The ferocity with which Suleiman A Suleiman shredded Kingsley Moghalu and his “vision” in the piece “Phantasmgoric federalism” in the Daily Trust of Wednesday 9th…

The ferocity with which Suleiman A Suleiman shredded Kingsley Moghalu and his “vision” in the piece “Phantasmgoric federalism” in the Daily Trust of Wednesday 9th February 2021 left me shuddering at such venom in response to something as intangible and inane as a dream or a vision as Moghalu called it.

Moghalu had merely espoused an idea, a vision, a dream, call it utopian if you will but nothing to be deemed vile enough to warrant the venom it elicited from Suleiman. This was a clear manifestation of the typical Nigerian phenomenon of PHD or Pull Him Down.

Interestingly, he did not offer an alternative vision, dream nor pathway out of the current quagmire we find ourselves in as a nation. Typical of us, he killed the vision, without offering up one as an alternative. This begs the question if the angst was with the vision, or the visioner. The dream or the dreamer? The message or the messenger?

Kingsley’s crime is not immediately obvious. Is it the audacity to have envisioned a Dubai like status for the north or r to have dreamed at all? Or is it to the fleeting reference to religion in the north, obviously intended to portray a shared characteristic with the prosperous Dubai? Upon closer introspection it appeared to me that Kingsley’s transgression was the failure to mention a specific endowment in the north, like he did for other regions, but I wonder if this, call it faux pas if you may, is sufficient to repudiate such a glorious vision for the north; never mind  if we agree to disagree on the vehicle to that glory. Was it enough to quash, with such vehemence,  all prospects for an interrogation of ideas, of dreams, of visions and of means?
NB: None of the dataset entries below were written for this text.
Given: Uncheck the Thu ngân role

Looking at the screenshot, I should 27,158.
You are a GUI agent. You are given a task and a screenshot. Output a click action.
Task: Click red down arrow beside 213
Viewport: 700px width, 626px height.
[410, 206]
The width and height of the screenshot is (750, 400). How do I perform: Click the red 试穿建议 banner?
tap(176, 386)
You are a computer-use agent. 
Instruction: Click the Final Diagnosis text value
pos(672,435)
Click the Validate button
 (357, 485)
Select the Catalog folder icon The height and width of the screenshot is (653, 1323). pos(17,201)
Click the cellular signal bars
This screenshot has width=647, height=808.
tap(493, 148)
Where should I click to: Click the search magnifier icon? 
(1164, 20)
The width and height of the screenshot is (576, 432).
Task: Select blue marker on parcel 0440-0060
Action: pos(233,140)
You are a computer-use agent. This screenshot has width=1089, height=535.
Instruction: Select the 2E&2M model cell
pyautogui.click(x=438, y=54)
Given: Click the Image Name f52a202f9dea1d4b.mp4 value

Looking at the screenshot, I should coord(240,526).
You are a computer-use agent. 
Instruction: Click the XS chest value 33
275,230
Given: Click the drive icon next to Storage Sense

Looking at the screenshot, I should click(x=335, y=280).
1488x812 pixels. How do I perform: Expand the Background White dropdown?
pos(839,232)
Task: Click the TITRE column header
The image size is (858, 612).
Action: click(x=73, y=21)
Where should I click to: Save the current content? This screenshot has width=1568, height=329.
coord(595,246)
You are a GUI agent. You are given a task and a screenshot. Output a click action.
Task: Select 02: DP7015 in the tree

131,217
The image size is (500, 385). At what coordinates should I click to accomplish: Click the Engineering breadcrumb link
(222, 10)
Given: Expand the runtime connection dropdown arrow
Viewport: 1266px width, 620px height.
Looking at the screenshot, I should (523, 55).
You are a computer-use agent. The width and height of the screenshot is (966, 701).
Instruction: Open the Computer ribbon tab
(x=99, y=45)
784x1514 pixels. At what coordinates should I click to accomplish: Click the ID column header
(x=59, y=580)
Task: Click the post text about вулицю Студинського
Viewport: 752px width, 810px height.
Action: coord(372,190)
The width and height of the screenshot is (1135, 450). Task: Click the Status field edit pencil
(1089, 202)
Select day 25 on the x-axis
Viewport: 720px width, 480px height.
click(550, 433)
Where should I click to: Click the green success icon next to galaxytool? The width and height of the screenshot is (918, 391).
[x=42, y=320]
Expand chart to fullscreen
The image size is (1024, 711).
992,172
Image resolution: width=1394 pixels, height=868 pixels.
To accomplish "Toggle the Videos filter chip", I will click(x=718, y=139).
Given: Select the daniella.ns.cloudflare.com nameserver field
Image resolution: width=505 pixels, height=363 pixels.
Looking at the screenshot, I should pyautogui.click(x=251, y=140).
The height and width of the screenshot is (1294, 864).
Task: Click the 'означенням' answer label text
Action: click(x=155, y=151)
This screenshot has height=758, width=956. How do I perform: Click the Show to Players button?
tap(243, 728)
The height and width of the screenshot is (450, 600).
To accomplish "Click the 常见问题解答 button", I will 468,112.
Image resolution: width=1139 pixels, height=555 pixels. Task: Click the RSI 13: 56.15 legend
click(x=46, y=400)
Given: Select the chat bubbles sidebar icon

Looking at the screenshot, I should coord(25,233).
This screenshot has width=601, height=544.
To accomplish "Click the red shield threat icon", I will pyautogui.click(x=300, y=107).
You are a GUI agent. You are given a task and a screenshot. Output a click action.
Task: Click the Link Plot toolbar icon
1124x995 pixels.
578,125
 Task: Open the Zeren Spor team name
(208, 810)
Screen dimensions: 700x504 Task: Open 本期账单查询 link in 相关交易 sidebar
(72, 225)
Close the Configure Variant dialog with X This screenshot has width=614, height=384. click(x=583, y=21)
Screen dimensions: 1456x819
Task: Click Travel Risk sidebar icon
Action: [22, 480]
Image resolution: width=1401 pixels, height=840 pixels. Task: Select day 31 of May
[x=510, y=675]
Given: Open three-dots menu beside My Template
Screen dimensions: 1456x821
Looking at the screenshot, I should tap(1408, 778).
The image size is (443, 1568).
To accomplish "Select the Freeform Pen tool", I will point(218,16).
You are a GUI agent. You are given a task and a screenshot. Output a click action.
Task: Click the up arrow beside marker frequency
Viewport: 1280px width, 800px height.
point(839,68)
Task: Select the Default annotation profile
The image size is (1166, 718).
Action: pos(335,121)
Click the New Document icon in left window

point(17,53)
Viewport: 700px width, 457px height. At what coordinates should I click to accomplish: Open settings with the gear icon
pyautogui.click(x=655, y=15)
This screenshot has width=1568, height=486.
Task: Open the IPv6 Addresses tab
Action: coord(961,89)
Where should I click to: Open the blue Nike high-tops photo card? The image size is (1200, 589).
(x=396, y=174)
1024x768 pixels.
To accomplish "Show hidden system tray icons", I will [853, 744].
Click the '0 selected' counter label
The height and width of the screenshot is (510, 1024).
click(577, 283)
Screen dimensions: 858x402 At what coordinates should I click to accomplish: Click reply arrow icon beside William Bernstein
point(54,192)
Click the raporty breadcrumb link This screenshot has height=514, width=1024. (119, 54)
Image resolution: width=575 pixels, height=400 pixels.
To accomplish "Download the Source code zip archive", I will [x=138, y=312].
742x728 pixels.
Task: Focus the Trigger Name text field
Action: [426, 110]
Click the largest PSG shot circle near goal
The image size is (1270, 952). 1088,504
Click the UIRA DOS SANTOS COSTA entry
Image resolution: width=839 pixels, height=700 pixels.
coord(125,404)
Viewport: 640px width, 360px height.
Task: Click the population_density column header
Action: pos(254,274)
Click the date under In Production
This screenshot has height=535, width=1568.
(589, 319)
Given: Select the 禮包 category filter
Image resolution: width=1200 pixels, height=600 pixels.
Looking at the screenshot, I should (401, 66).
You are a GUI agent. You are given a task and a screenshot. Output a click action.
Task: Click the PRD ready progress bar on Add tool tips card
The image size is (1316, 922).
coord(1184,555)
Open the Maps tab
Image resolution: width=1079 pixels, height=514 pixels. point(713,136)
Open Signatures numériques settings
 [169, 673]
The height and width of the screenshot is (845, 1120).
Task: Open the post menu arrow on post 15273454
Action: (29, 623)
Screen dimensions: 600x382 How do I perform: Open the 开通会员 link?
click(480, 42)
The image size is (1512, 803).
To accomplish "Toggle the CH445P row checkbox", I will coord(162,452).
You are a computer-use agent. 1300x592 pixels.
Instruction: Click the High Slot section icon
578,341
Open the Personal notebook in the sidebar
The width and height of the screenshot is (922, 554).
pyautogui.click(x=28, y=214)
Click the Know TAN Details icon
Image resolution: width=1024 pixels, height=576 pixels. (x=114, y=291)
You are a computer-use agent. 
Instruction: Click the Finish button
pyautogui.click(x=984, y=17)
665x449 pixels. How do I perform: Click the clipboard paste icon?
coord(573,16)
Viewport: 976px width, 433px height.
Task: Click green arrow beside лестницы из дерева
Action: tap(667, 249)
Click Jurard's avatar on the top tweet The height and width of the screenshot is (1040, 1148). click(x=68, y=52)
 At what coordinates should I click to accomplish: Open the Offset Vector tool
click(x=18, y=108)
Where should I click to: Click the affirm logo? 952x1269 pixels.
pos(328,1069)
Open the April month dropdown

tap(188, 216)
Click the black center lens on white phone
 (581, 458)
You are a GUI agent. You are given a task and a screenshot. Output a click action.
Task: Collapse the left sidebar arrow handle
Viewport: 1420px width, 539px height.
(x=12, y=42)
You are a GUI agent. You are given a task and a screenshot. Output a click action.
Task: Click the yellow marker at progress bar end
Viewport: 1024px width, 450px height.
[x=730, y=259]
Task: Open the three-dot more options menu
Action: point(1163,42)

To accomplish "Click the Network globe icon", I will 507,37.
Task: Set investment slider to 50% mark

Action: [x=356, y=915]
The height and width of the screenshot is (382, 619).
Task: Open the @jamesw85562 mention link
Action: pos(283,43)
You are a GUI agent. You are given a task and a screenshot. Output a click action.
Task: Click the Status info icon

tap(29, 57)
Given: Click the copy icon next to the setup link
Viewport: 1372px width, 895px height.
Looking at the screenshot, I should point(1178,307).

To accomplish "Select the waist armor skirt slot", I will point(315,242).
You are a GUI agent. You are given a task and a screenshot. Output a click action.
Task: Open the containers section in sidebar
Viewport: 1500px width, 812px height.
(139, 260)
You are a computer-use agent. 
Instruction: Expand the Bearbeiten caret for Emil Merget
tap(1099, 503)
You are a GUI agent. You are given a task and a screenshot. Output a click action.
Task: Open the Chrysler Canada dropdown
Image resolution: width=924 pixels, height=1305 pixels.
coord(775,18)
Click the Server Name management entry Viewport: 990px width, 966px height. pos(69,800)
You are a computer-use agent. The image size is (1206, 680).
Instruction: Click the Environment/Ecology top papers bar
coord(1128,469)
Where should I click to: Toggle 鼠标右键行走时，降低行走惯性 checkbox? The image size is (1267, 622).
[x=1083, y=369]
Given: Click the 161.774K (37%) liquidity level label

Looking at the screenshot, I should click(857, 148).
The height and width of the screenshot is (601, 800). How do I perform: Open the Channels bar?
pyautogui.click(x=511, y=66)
I endured the acid, bile and vitriol of the length of the write up in the hope of finding an alternative narrative, vision, dream, suggestion or proposal advanced, but alas, it was in vain.

In conclusion, I plead that we allow ourselves our visions and dreams. We relate easily with the American dream, but have no agreement on what constitutes the Nigerian dream. What we have today has taken away a lot from us: our humanity, our dignity, our liberty, sundry rights, our sleep even the very breaths from our life. Let it not also take away our dreams too.